However, the effect of hemp content on thermal conductivity was not strictly linear. While a 15 wt.% loading of 2 mm granules resulted in the highest thermal conductivity at 75 °C (0.221 W/m·K), further increasing the content to 20 wt.% led to reduced values at elevated temperatures. This decline is likely due to particle agglomeration and poor dispersion at higher loadings, which increase interfacial thermal resistance and disrupt efficient heat transfer. Particle size also played a critical role: granules of 2 mm provided better conductivity than smaller 0.5 mm particles, most likely because their larger dimensions enabled stronger interconnections across the polymer matrix.

For fiber-reinforced systems, the gains in conductivity were more modest. Long fibers showed slightly higher values than short ones, but the differences were less significant than in the granule-based composites. This behavior may be attributed to less uniform fiber dispersion and weaker thermal contact at the fiber–matrix interface.
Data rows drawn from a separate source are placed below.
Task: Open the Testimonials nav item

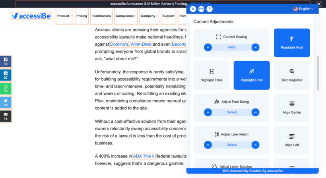Action: pos(101,16)
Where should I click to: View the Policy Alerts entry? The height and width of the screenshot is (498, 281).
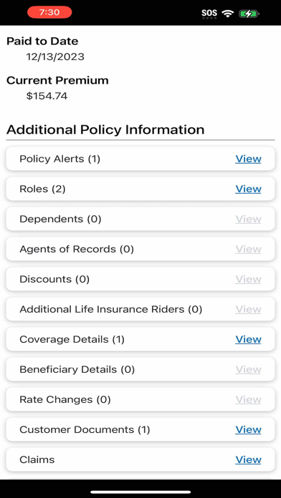point(248,159)
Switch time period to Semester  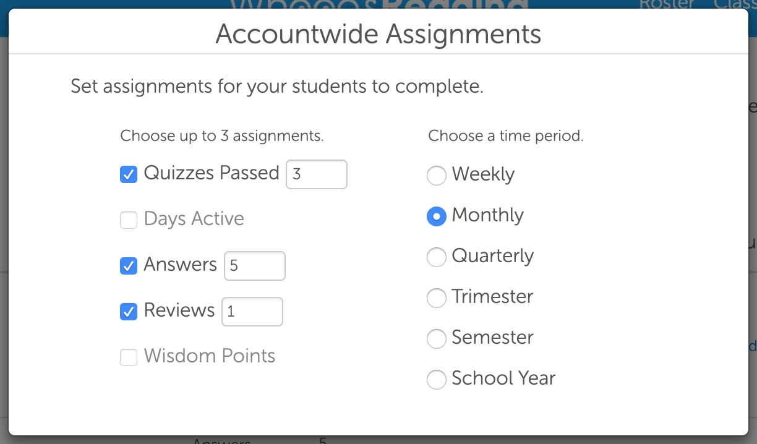tap(437, 339)
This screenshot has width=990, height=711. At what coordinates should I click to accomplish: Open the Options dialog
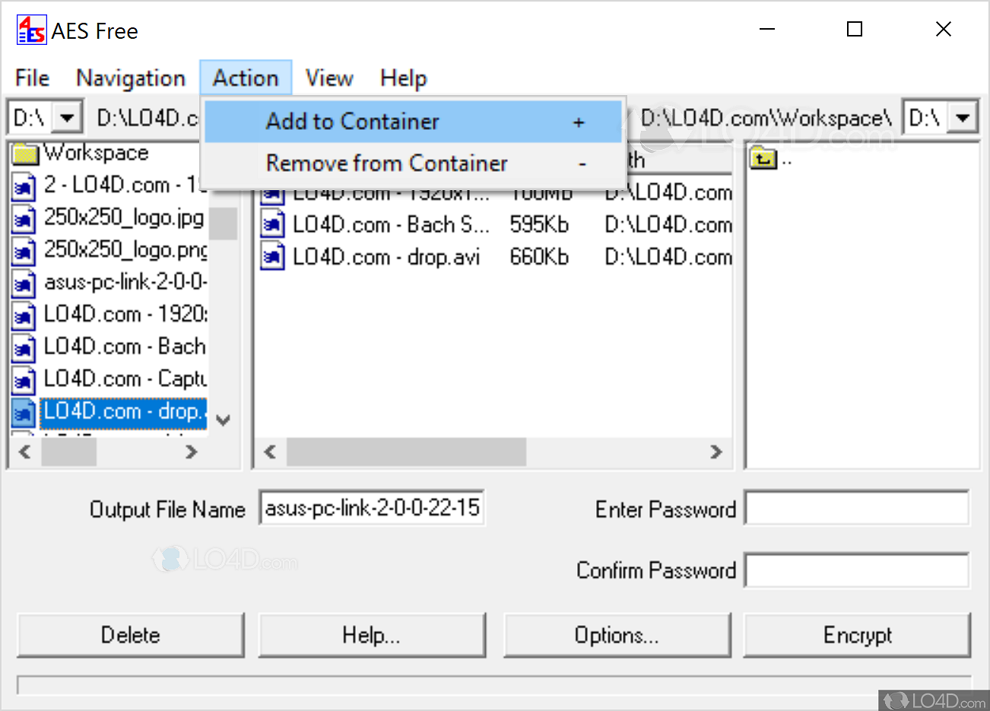coord(617,635)
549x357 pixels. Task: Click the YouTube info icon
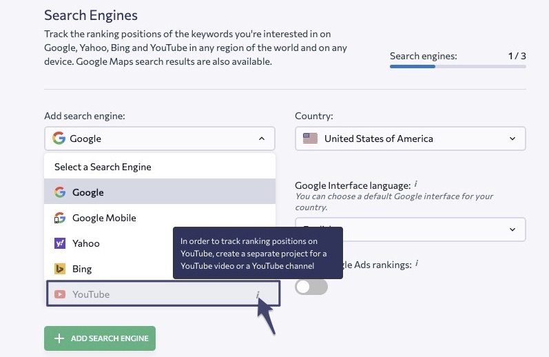point(258,294)
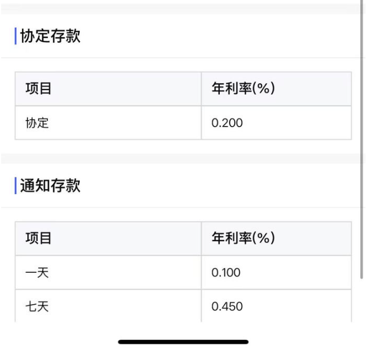Viewport: 366px width, 348px height.
Task: Tap the blue accent bar beside 协定存款
Action: click(16, 36)
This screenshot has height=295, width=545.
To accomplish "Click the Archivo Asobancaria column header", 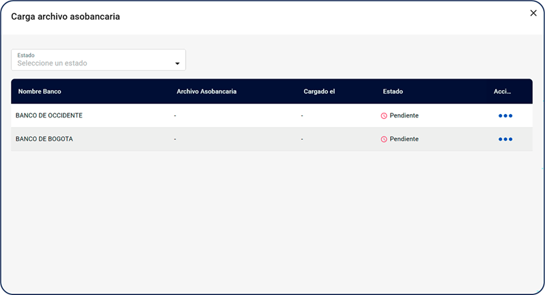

Overall, these findings emphasize the importance of controlling both filler morphology and dispersion quality to optimize thermal transport in bio-based composites. The demonstration that hemp morphology (granules vs. fibers, particle size, and content) directly governs thermal conductivity in PLA/PHB blends represents an original contribution of this study. This aspect is particularly relevant for thermoforming and packaging applications, where enhanced heat transfer ensures more homogeneous heating and improved dimensional stability during processing.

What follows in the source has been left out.